A mother's bond with her child is far more crucial to a child's development than whether both parents work outside the home, new US research has found.
The US research was described yesterday as highly significant by Dr Maureen Gaffney, clinical psychologist and chairwoman of the National Economic and Social Forum.
"Irrespective of how many hours your children spend in childcare, irrespective of the type of childcare . . . it does not affect the quality of the child's security with the mother," she said on RTÉ's Marian Finucane Show.
The findings come from one of a number of associated childcare studies just released in the US.
A study led by Dr Aletha Huston at the University of Texas, Austin, found quality of time spent with a baby, and not the quantity, guided a toddler's social and intellectual development up to the age of three.
Dr Huston's team studied the daily schedules of 1,053 mothers, visited the homes and watched videotaped observations of the mothers' interaction with their babies
They found that mothers working outside the home spent more time with their babies than expected and tended to compensate at the weekends for absences during the week.

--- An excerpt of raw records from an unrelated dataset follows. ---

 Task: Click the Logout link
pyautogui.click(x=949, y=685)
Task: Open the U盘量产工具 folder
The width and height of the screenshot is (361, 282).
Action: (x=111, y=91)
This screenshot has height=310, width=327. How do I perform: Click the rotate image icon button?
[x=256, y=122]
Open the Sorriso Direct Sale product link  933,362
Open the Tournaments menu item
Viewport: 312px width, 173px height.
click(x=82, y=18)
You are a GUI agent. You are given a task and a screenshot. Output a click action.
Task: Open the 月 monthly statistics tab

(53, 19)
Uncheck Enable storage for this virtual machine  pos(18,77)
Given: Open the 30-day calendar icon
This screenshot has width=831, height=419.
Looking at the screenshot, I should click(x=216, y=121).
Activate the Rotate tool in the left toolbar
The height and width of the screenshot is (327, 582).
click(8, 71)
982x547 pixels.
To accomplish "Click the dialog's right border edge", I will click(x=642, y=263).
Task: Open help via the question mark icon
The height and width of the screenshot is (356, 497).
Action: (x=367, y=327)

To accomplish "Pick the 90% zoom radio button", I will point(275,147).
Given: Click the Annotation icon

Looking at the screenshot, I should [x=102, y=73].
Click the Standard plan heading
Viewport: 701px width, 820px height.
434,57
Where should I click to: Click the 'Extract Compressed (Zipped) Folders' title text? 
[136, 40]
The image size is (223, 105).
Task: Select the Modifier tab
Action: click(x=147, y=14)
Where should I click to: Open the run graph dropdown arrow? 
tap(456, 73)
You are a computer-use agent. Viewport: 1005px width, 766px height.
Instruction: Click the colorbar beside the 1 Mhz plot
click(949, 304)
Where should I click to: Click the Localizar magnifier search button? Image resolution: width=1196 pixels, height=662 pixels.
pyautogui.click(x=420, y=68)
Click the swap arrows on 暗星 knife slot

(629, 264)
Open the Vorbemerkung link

Stay-at-home mothers spent an average of 146 minutes in social interaction with their babies on a given weekday, whereas working mothers spent almost 90. At the weekend, working mothers spent more time in social interaction with their babies than nonworking mothers.
Dr Huston is also involved in one of the largest studies of childcare in the US. The National Centre for Early Development and Learning at the University of North Carolina has been leading a study of the development of children since they were born in the early 1990s. It involves 1,364 families in 10 different areas.
Earlier findings from this study showed higher quality childcare was associated with better pre-academic skills and language performance. But children in childcare for more than 30 hours a week were more likely to show behavioural problems such as aggression and defiance at pre-school age.
The latest findings showed that such behavioural problems were not as apparent by the time the children reached the age of about eight.
Meanwhile, a survey by the www.rollercoaster.ie parents' website has found 40 per cent of 286 parents who responded to a poll believe it is not worth their while to work outside home because of high childcare costs.
The website found more than a third of parents who responded were dissatisfied with childcare quality and one in four parents had changed their childcare arrangements at least once because of this.
Of those who responded to the poll, over half were spending more than €150 per week on childcare.
A working mother with three children said she was paying €24,000 per annum on childcare. Some 97 per cent said there was not enough Government support in childcare.